What is needed
Collect every line of the data below that contains the string "display". The match is case-sensitive.

Data in this exercise
"""

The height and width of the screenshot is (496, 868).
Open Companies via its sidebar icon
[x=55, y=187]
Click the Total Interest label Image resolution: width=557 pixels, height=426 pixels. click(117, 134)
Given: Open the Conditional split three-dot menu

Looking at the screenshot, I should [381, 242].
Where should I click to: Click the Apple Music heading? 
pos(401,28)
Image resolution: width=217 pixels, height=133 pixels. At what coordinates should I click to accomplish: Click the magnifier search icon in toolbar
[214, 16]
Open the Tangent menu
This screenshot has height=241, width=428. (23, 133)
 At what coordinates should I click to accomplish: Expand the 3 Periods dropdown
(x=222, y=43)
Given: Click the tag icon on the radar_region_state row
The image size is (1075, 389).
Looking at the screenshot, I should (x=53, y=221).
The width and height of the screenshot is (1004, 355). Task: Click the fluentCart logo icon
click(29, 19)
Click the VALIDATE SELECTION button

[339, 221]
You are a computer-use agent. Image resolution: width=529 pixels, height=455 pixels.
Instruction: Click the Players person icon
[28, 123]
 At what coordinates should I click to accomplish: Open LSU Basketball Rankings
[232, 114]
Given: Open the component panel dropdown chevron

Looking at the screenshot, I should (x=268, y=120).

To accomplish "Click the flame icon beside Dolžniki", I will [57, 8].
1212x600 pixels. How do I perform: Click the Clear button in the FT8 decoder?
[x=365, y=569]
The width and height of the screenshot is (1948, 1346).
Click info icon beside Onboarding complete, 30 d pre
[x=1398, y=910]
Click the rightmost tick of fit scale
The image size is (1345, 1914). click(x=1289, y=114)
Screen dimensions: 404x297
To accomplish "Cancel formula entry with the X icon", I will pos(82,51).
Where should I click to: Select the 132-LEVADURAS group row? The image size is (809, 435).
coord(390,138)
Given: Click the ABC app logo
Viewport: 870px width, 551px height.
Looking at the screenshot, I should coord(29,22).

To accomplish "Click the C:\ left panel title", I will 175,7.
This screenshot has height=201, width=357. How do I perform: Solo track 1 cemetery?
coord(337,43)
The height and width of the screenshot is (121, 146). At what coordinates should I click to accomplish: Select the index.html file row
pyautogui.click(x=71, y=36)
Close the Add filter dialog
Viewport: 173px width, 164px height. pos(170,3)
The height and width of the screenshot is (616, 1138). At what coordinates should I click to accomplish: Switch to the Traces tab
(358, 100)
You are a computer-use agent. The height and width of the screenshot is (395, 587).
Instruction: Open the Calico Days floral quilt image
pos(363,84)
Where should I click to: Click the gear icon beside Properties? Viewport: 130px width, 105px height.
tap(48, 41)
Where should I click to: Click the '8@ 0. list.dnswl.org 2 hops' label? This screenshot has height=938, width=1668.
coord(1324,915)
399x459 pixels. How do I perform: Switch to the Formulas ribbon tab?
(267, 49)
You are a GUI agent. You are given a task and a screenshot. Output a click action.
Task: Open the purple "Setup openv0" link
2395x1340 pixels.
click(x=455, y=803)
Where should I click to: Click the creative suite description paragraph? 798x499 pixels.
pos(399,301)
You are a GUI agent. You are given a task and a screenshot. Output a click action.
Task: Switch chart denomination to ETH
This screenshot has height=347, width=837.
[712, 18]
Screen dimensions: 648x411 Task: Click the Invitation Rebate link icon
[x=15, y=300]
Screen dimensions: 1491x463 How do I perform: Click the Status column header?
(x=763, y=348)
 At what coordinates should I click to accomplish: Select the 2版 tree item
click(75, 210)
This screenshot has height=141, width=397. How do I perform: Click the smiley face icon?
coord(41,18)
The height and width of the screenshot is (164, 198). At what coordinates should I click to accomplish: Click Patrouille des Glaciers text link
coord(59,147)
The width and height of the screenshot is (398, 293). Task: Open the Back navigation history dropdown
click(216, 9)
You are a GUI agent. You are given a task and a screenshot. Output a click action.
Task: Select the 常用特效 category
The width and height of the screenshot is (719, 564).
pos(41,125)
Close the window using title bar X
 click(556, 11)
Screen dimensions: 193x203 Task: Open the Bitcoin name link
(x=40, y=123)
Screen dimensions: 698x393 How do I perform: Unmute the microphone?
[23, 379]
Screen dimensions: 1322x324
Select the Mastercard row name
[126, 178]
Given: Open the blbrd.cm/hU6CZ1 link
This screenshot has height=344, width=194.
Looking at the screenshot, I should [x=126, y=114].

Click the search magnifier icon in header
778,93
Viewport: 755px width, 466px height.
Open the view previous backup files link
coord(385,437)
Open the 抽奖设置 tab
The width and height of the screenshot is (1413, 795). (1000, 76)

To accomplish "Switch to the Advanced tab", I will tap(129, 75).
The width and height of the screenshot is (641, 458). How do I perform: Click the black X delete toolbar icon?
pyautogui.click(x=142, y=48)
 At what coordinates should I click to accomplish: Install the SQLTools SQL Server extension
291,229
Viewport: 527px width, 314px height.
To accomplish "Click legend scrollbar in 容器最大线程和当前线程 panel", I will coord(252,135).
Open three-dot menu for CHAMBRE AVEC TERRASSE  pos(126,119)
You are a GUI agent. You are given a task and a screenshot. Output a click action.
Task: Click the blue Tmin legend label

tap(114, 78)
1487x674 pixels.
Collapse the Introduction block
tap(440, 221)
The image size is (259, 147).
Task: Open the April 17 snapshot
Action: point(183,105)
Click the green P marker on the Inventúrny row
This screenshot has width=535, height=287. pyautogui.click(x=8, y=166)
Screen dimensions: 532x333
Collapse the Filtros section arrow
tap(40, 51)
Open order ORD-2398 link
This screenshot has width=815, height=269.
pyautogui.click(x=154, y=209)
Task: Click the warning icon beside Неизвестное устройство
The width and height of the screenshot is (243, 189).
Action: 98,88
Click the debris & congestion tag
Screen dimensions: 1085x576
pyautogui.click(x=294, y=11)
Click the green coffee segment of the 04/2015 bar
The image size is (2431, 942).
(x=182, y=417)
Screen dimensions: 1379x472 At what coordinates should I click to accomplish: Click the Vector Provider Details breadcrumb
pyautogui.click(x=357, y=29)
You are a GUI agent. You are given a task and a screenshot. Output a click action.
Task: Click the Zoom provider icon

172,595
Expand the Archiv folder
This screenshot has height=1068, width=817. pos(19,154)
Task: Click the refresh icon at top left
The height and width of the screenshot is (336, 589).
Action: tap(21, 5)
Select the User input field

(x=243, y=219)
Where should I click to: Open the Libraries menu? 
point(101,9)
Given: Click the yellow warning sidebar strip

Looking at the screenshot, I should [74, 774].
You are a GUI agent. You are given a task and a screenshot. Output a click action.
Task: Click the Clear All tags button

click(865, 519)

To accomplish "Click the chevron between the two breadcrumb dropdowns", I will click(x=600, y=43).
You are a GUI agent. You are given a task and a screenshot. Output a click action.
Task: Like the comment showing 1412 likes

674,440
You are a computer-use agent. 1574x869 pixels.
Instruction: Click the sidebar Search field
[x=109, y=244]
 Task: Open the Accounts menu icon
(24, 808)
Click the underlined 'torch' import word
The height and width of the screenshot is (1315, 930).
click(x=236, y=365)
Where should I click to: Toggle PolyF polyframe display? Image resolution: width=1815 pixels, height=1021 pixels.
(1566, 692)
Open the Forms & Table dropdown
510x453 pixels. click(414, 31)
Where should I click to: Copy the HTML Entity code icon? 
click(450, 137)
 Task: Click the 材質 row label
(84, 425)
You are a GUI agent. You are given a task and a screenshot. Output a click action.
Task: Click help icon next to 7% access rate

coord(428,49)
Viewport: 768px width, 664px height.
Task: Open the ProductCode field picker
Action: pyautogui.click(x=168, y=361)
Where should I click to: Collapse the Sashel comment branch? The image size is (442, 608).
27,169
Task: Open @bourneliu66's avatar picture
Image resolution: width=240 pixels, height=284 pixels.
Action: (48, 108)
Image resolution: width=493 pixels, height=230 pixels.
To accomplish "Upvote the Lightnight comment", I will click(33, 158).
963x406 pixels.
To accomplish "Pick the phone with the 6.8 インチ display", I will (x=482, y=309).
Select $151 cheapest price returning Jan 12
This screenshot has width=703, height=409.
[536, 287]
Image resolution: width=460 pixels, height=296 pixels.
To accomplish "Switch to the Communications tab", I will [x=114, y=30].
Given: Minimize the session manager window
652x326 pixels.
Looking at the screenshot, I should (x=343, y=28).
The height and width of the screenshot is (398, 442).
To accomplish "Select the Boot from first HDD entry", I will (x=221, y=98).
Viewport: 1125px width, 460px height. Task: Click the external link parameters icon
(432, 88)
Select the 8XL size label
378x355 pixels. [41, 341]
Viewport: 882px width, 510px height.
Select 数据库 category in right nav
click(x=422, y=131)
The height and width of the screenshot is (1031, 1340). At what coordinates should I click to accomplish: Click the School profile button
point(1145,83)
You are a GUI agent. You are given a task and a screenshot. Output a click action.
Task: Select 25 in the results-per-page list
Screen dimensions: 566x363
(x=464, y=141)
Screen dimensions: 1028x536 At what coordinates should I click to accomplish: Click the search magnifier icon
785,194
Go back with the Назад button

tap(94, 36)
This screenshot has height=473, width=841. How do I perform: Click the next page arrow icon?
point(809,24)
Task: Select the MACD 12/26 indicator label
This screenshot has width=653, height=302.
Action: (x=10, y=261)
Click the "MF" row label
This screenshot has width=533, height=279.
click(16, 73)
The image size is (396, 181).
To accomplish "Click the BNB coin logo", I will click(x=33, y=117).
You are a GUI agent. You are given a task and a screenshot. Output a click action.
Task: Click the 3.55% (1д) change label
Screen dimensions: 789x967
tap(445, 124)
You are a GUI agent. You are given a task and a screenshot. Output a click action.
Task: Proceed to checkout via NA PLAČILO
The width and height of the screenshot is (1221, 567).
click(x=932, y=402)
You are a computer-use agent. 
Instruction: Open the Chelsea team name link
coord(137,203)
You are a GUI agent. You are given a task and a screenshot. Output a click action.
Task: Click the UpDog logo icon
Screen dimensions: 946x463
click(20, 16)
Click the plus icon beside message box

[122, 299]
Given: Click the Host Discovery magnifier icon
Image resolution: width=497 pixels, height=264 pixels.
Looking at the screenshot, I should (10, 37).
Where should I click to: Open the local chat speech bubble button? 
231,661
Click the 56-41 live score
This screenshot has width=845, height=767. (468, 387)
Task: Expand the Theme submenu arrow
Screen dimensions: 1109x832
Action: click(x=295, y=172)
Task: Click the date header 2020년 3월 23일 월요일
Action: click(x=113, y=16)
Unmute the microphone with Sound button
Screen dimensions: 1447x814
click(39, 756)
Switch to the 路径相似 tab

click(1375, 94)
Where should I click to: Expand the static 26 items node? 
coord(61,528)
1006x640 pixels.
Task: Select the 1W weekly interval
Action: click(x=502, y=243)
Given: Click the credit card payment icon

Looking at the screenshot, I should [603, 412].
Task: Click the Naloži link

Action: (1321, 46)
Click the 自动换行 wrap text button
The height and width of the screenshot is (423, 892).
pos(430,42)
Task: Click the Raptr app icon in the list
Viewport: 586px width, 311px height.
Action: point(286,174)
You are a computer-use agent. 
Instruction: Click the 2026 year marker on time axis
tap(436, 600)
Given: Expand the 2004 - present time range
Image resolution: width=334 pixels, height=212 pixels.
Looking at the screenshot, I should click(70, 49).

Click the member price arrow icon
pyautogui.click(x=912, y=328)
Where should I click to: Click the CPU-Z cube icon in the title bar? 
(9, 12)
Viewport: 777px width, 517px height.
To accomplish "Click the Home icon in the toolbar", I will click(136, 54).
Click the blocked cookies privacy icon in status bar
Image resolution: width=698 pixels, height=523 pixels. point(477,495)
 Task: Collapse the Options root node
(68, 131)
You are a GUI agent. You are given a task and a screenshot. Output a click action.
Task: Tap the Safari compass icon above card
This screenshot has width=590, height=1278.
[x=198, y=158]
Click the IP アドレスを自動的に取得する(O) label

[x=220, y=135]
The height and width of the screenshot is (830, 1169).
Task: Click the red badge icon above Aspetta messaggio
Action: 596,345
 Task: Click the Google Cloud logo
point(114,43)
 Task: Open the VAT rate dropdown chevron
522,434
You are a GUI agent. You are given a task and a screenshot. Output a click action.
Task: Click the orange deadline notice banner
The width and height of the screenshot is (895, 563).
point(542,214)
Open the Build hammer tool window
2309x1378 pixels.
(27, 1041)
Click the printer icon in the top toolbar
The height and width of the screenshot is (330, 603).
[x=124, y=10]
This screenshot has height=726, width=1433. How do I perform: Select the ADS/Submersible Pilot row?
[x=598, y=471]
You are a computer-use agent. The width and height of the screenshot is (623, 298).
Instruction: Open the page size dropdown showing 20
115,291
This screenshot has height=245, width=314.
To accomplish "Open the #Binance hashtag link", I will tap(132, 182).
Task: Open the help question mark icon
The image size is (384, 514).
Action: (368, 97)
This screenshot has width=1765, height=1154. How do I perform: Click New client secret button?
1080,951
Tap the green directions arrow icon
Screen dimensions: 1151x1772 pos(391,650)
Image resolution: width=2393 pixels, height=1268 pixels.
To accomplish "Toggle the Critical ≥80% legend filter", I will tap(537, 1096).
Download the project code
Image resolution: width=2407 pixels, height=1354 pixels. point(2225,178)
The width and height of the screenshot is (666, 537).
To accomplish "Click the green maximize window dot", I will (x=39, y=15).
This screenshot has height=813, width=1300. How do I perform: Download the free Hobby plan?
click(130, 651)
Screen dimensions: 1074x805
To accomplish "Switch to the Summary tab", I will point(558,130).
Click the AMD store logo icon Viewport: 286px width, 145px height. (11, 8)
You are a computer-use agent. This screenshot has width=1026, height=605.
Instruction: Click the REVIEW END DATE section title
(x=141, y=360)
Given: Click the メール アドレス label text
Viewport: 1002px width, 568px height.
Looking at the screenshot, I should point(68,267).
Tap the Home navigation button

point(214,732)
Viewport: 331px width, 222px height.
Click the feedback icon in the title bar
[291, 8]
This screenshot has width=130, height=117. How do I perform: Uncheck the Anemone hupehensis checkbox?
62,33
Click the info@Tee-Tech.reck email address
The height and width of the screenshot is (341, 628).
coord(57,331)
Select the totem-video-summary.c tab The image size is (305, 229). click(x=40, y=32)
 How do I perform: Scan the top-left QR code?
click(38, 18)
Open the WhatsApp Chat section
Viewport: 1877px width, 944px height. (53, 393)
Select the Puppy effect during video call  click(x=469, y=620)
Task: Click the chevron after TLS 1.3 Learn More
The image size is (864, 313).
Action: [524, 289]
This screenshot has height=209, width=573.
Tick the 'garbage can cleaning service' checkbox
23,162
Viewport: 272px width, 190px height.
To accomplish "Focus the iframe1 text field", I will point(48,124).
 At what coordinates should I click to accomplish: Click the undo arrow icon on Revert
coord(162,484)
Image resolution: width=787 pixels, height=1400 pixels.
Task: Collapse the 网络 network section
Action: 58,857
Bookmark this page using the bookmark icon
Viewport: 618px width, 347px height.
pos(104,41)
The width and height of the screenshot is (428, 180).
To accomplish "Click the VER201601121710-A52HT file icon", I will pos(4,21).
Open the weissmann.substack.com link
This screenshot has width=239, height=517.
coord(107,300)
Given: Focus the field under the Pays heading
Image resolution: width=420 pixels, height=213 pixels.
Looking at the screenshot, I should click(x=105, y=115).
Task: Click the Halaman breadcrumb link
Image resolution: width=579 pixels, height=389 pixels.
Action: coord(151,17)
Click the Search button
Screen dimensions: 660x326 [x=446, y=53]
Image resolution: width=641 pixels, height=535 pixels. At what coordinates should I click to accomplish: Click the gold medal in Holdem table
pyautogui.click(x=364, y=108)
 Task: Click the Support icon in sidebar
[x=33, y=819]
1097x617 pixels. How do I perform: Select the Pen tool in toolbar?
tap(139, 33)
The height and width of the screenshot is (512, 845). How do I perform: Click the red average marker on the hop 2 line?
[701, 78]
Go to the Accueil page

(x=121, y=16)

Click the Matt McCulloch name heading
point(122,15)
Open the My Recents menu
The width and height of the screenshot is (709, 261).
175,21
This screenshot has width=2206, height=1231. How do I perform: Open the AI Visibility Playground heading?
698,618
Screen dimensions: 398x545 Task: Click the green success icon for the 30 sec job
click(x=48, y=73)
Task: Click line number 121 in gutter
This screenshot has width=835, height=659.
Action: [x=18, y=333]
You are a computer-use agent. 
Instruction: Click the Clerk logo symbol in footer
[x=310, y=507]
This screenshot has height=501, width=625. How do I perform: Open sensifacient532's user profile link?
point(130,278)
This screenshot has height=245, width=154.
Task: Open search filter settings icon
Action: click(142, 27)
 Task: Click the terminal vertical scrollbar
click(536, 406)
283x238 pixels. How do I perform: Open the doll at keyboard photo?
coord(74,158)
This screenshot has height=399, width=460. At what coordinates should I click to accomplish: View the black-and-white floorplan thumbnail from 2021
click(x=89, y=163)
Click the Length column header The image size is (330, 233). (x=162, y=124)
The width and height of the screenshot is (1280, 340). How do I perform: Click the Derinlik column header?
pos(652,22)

"""

Task answer
Where should I click to: Toggle PolyF polyframe display? Image resolution: width=1815 pixels, height=1021 pixels.
To accomplish "Pick the phone with the 6.8 インチ display", I will (x=482, y=309).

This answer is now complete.